● **Exercise set**:
A. Please return the part of the health care passage from "1. While I’m" up to and including "in other industries.", copying it word for word.
B. List the areas in which the health care passage says health care has done much worse than other industries.

● **Passage shown**:
◆ ◆ ◆ ◆ ◆ ◆ ◆
My prediction is that this future will drive into a two tiered health care system, those who can pay for care get the care and those who can’t. The latter will be on their own.  Is this what America really wants? Time will tell.

2 thoughts on “Malcolm Gladwell and David Goldhill Interview on Health Care – Disappointing, Dangerous, Frightening”

  1. While I’m appreciative that you came to hear Malcolm and I discuss health care, you really don’t seem to understand much of what we were talking about. My work is an attempt to think about health care as an industry, and using comparisons to how other industries behave to understand why health care delivers such mixed performance — with extraordinarily high rates of error — at such high cost. My argument is a systemic one: bad industrial outcomes are a result of badly structured economic incentives; in health care most of the badly structured incentives are a result of the consumer function being assigned to giant intermediaries rather than remain with patients. So, I’m not arguing that hospitals, insurers, providers etc. are unusually corrupt, but rather that they don’t face the type of market discipline that restrains bad behavior/outcomes in other industries.

    Most critiques of my argument start from the premise that health care is so different from other industries that comparisons to what works in others are irrelevant. Your post seems to start from mis-understanding of other industries. We do have insurance covering risks other than health care. There are plenty of industries that face the high capital costs of hospitals. Most importantly, society has found ways to produce and fully distribute plenty of necessities and urgent services other than health care at declining cost and increasing quality. Really to understand my critique, you need to understand the question I’m asking: why has health care done so much worse than these other industries in price/value, service, and safety.
◆ ◆ ◆ ◆ ◆ ◆ ◆
● **Information supplied**:
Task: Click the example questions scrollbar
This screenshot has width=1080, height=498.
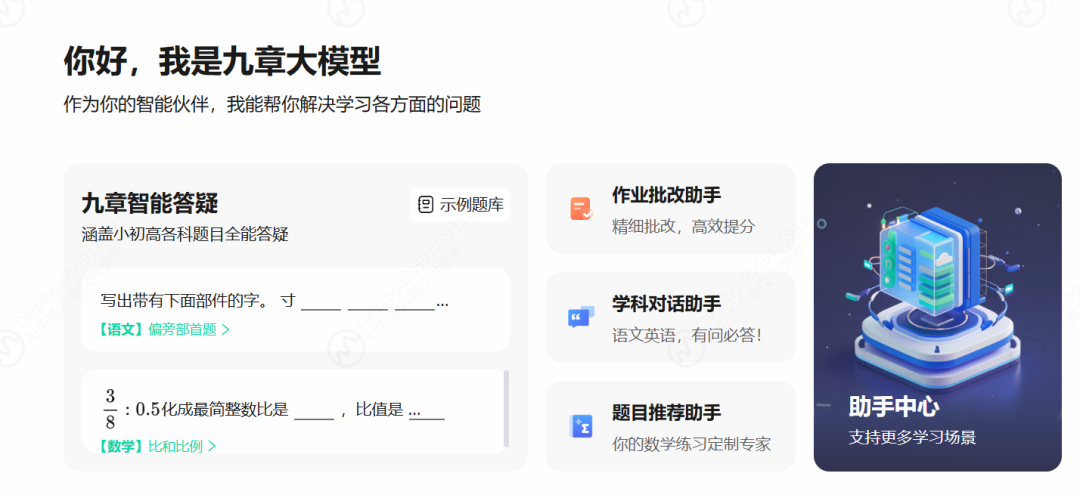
◆ ◆ ◆ ◆ ◆ ◆ ◆
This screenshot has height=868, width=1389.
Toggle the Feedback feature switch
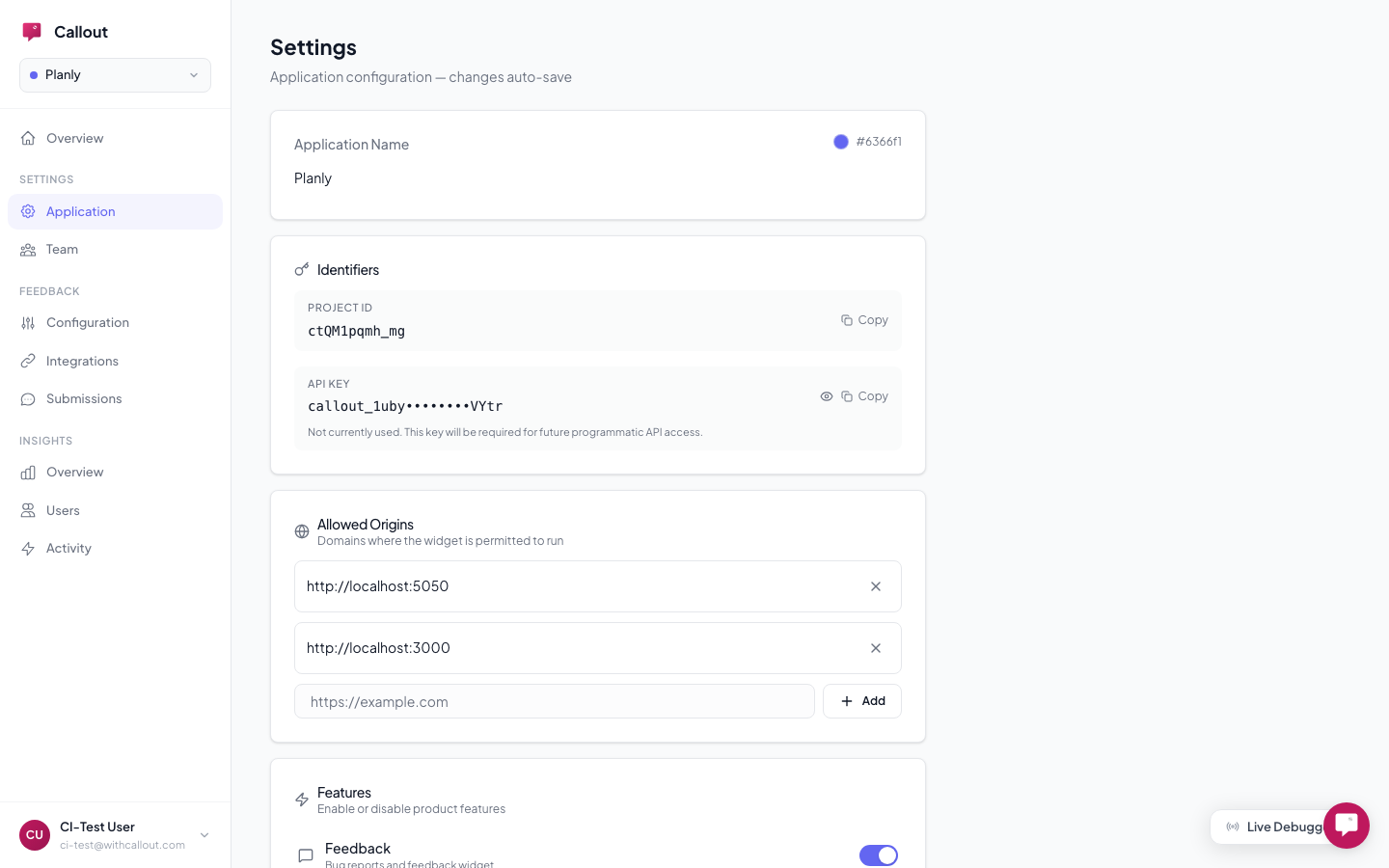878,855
◆ ◆ ◆ ◆ ◆ ◆ ◆
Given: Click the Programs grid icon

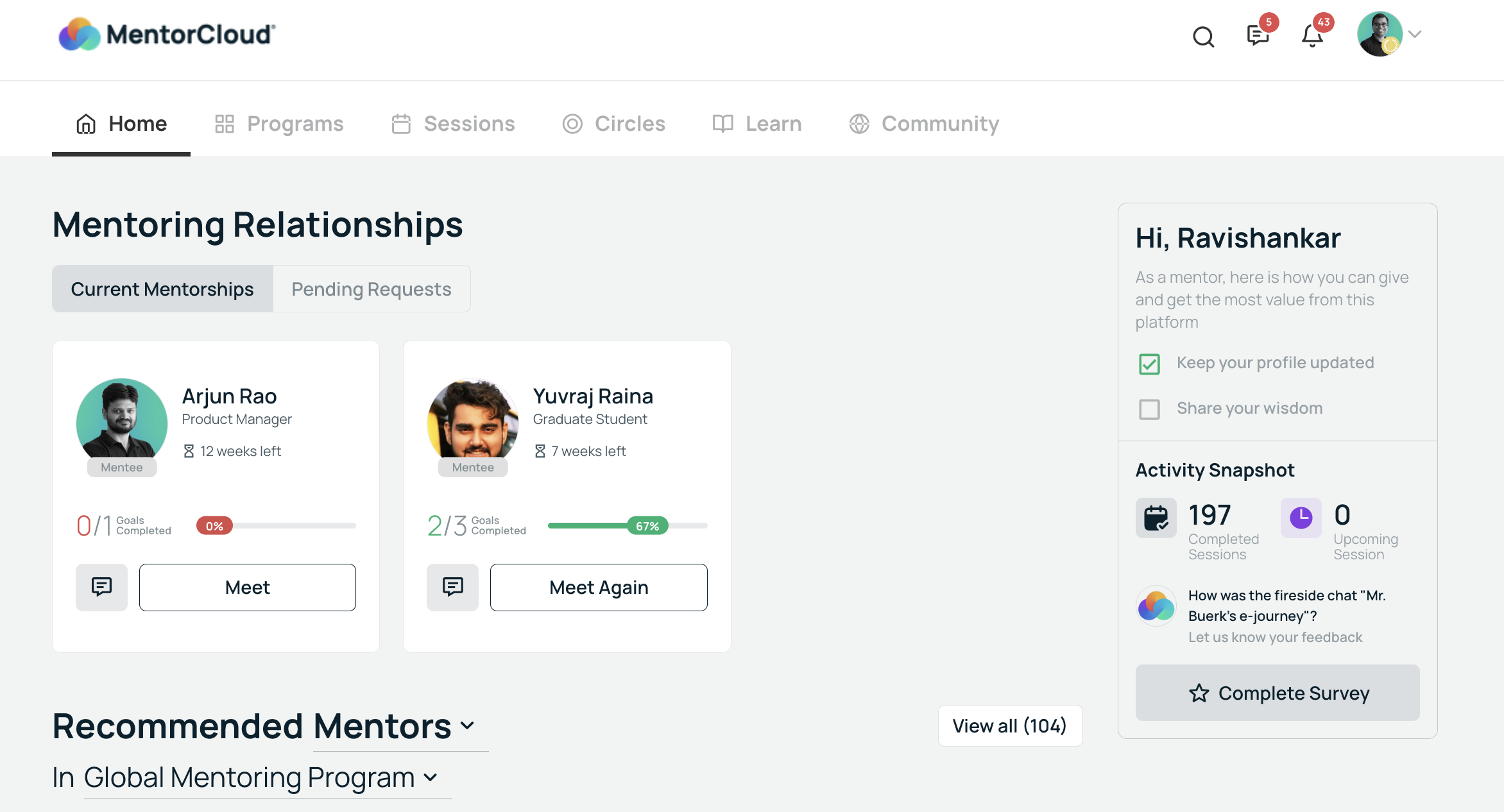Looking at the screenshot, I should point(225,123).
◆ ◆ ◆ ◆ ◆ ◆ ◆
● **Solutions by task**:
A.
1. While I’m appreciative that you came to hear Malcolm and I discuss health care, you really don’t seem to understand much of what we were talking about. My work is an attempt to think about health care as an industry, and using comparisons to how other industries behave to understand why health care delivers such mixed performance — with extraordinarily high rates of error — at such high cost. My argument is a systemic one: bad industrial outcomes are a result of badly structured economic incentives; in health care most of the badly structured incentives are a result of the consumer function being assigned to giant intermediaries rather than remain with patients. So, I’m not arguing that hospitals, insurers, providers etc. are unusually corrupt, but rather that they don’t face the type of market discipline that restrains bad behavior/outcomes in other industries.

B.
price/value
service
safety